I have been campaigning for 20 years for an evidence-based policy which protects the blood supply while not needlessly discriminating against men who’ve had sex with men.

The 12 month ban will apply even if gay and bisexual men always use a condom and even if they test HIV-negative.

Protecting the blood supply is the number one priority but ensuring blood safety does not require such a lengthy time span during which gay and bisexual men are barred from donating blood.

The blood service could have opted for a much shorter exclusion period. It should focus on excluding donors who have engaged in risky sexual behaviour and those whose HIV status cannot be accurately determined because of the delay between the date of infection and the date when the HIV virus and HIV antibodies manifest and become detectable in an infected person’s blood.

Reducing the exclusion period for blood donations from gay and bisexual men should go hand-in-hand with a ‘Safe Blood’ education campaign targeted at the gay community, to ensure that no one donates blood if they are at risk of HIV and other blood-borne infections due to unsafe sexual behaviour.

We also need a major drive to vaccinate gay and bisexual men against Hepatitis A and B, to prevent these infections getting into the blood supply.

In addition, the questionnaire that would-be blood donors have to answer should be made more detailed for men who’ve had sex with men, in order to more accurately identify the degree of risk, if any, that their blood may pose. A few additional questions would improve donor awareness of risk factors and more accurately exclude those whose blood may not be safe.

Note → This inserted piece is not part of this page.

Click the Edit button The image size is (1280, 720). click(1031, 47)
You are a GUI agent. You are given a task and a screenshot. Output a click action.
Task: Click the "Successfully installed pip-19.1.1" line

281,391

There is a strong case for only excluding men who’ve had risky sex without a condom.

Sadly, the blood service’s new policy makes no distinction between sex with a condom and sex without one. Any oral or anal sex between men in the previous 12 months – even with protection – will be grounds for continuing to refuse a donor under the new rules. This is unjustified. If a condom is used correctly, it is absolute protection against the transmission and contraction of HIV. Men who use condoms every time without breakages – and who test HIV negative – should not be barred from donating blood.

With these provisos and safeguards, a shorter exclusion period would be reasonable and not endanger the blood supply. The blood donated would be safe.

Peter Tatchell is the director of the human rights advocacy organisation, the Peter Tatchell Foundation.